• **Problem details**
List all lines of the data containing the word "Make".

(Dataset entries)

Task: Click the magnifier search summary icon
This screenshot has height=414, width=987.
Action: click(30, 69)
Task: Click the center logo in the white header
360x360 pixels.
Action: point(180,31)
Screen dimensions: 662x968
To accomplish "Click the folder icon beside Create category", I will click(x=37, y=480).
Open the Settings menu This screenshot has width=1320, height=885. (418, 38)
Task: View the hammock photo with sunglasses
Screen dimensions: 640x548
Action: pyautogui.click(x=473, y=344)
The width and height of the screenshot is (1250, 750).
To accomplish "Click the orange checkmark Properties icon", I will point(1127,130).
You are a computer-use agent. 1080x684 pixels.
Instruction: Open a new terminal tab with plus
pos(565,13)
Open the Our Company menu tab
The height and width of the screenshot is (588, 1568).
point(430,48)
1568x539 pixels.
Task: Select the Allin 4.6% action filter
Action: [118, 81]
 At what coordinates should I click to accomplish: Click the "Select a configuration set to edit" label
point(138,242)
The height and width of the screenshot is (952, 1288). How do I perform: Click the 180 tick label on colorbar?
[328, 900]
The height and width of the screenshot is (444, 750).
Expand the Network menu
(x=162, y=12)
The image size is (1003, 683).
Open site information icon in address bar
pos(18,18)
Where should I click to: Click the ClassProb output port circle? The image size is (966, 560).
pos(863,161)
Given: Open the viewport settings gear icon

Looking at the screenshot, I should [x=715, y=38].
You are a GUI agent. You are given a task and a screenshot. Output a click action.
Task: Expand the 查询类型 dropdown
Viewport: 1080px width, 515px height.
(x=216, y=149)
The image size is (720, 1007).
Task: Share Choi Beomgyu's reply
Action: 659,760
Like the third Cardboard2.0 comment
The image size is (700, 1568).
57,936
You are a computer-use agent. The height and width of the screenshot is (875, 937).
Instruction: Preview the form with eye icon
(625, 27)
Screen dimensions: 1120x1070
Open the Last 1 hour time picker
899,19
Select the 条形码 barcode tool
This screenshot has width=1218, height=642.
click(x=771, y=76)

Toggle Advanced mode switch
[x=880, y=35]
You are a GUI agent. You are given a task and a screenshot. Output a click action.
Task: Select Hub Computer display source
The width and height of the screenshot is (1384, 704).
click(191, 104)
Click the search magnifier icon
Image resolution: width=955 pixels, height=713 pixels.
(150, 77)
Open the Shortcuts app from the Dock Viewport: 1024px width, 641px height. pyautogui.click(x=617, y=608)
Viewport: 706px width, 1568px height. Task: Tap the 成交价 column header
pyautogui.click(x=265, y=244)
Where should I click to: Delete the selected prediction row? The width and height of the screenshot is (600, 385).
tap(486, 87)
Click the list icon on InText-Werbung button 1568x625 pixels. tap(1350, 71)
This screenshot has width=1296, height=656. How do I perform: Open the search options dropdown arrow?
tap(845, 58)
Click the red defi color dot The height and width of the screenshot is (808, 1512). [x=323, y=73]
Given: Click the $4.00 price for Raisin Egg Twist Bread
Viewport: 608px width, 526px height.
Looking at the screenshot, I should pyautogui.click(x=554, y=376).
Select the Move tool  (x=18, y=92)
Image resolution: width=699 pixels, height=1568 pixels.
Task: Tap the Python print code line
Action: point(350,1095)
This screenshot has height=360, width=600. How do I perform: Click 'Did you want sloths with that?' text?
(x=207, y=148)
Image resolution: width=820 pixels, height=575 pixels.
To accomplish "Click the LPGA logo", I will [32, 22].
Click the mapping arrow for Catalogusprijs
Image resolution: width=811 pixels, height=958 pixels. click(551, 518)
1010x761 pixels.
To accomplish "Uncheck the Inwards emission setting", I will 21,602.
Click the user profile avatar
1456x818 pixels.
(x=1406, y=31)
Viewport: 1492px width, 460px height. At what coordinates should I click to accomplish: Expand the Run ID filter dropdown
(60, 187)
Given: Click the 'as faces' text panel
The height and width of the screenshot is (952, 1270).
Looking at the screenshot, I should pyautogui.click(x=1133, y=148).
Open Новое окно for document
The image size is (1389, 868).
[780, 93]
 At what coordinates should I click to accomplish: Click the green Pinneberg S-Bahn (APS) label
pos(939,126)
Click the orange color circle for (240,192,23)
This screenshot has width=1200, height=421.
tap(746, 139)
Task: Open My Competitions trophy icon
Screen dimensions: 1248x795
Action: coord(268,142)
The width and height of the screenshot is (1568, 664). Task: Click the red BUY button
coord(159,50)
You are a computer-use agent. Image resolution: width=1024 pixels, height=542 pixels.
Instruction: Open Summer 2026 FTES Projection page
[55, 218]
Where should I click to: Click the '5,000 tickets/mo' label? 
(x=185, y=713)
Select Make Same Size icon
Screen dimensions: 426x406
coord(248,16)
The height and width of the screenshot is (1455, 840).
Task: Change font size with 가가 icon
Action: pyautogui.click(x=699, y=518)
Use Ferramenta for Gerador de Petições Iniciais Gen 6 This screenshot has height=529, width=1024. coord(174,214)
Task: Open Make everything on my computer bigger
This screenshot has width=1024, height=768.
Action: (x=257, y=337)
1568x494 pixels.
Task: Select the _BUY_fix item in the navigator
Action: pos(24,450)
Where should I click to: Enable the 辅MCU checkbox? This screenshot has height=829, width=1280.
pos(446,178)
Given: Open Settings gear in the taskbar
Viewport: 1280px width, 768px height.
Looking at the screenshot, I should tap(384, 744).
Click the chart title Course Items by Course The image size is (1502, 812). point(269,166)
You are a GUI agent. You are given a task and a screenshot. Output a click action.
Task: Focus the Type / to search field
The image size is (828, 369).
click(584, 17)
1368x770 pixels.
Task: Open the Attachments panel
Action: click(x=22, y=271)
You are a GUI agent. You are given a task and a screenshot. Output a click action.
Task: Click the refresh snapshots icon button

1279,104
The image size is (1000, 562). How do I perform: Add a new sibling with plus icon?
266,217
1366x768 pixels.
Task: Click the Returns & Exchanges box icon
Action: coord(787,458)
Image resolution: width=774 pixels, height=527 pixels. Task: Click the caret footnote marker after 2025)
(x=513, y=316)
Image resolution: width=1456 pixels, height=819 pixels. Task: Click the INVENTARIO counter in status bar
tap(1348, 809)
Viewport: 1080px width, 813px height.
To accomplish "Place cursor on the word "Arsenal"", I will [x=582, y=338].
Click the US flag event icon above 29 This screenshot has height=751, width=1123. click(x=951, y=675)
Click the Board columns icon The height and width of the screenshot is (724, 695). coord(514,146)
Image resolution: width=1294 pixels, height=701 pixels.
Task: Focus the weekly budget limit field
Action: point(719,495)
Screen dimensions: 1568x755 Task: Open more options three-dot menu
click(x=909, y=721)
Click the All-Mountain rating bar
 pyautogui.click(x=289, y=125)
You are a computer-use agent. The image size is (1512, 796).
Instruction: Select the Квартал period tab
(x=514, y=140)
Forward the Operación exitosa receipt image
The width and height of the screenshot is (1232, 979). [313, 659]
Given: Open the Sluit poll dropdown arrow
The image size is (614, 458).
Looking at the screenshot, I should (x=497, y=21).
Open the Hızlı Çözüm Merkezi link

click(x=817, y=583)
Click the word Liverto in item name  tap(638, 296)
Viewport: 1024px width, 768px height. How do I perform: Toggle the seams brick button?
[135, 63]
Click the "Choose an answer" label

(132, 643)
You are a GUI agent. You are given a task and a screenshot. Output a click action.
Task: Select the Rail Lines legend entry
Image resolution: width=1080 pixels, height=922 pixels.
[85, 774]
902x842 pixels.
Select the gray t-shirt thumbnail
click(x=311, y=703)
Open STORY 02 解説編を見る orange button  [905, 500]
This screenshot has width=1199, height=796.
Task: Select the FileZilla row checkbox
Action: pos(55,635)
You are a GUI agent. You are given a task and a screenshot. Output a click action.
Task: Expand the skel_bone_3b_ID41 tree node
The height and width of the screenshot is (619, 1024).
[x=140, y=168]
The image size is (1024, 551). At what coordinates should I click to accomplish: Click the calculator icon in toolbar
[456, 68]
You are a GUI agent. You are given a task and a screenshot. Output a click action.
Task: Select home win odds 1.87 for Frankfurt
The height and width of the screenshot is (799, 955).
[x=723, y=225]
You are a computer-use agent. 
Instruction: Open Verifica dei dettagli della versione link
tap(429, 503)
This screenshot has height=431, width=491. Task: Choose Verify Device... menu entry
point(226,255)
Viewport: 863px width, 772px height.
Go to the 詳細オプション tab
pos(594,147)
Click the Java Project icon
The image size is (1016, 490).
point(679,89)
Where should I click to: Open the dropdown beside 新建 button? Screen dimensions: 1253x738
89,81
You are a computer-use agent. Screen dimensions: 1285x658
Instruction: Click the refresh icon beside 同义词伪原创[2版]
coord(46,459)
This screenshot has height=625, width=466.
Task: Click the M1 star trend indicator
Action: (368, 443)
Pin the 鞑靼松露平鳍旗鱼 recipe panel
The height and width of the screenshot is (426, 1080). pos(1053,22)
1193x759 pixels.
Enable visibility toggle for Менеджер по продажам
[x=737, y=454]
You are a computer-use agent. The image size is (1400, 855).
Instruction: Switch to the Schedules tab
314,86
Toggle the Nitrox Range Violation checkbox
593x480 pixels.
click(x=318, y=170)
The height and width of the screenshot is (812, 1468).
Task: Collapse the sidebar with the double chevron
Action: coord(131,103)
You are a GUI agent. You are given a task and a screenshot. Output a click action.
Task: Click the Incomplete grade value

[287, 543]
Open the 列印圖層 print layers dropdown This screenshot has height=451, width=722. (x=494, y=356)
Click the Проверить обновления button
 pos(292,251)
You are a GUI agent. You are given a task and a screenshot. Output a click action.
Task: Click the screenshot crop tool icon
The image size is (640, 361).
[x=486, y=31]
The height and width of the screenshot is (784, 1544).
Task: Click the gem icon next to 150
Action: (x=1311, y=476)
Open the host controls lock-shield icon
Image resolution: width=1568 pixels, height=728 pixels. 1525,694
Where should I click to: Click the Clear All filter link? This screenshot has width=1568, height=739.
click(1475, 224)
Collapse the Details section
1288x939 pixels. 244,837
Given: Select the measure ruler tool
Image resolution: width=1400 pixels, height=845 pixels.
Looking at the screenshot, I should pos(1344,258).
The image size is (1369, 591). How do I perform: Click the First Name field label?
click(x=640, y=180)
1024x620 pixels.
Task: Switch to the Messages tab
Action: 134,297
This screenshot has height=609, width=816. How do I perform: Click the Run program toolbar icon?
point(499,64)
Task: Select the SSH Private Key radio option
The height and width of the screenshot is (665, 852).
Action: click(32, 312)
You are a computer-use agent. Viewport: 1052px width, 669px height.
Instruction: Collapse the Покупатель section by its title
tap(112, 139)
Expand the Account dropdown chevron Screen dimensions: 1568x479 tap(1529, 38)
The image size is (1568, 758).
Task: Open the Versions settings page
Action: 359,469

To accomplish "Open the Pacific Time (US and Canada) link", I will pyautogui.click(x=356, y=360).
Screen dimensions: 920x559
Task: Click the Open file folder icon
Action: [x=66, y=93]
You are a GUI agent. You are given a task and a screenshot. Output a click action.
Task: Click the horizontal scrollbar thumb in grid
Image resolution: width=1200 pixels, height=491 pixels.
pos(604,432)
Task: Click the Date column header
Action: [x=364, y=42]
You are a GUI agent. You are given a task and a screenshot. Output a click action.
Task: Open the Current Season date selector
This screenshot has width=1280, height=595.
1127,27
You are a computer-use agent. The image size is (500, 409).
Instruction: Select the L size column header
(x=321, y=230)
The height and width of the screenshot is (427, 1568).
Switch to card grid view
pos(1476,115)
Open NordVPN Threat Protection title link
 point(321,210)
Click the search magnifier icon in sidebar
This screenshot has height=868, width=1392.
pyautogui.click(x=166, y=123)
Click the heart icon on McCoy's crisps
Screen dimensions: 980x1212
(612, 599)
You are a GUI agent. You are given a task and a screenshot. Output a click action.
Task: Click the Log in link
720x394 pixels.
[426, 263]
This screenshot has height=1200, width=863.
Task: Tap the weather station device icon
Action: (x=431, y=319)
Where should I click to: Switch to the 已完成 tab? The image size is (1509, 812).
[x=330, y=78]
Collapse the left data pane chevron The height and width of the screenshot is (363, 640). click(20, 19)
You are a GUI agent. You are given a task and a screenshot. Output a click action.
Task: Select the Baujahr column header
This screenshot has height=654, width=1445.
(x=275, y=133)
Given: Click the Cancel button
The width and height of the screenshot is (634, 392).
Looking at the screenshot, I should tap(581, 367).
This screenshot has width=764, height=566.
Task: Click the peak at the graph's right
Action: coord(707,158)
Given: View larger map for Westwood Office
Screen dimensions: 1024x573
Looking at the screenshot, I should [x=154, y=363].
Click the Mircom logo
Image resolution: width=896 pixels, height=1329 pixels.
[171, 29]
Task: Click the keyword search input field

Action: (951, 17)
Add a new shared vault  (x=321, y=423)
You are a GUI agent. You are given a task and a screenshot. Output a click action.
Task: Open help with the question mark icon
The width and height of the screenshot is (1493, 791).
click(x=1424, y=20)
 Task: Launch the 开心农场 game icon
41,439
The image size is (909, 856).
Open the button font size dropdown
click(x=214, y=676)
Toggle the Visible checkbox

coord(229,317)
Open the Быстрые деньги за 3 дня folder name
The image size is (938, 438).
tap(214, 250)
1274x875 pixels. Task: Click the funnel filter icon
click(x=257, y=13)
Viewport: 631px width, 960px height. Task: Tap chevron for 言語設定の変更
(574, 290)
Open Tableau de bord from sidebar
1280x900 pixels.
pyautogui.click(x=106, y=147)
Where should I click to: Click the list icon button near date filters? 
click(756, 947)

• **Result of this exercise**
Select Make Same Size icon
Task: Open Make everything on my computer bigger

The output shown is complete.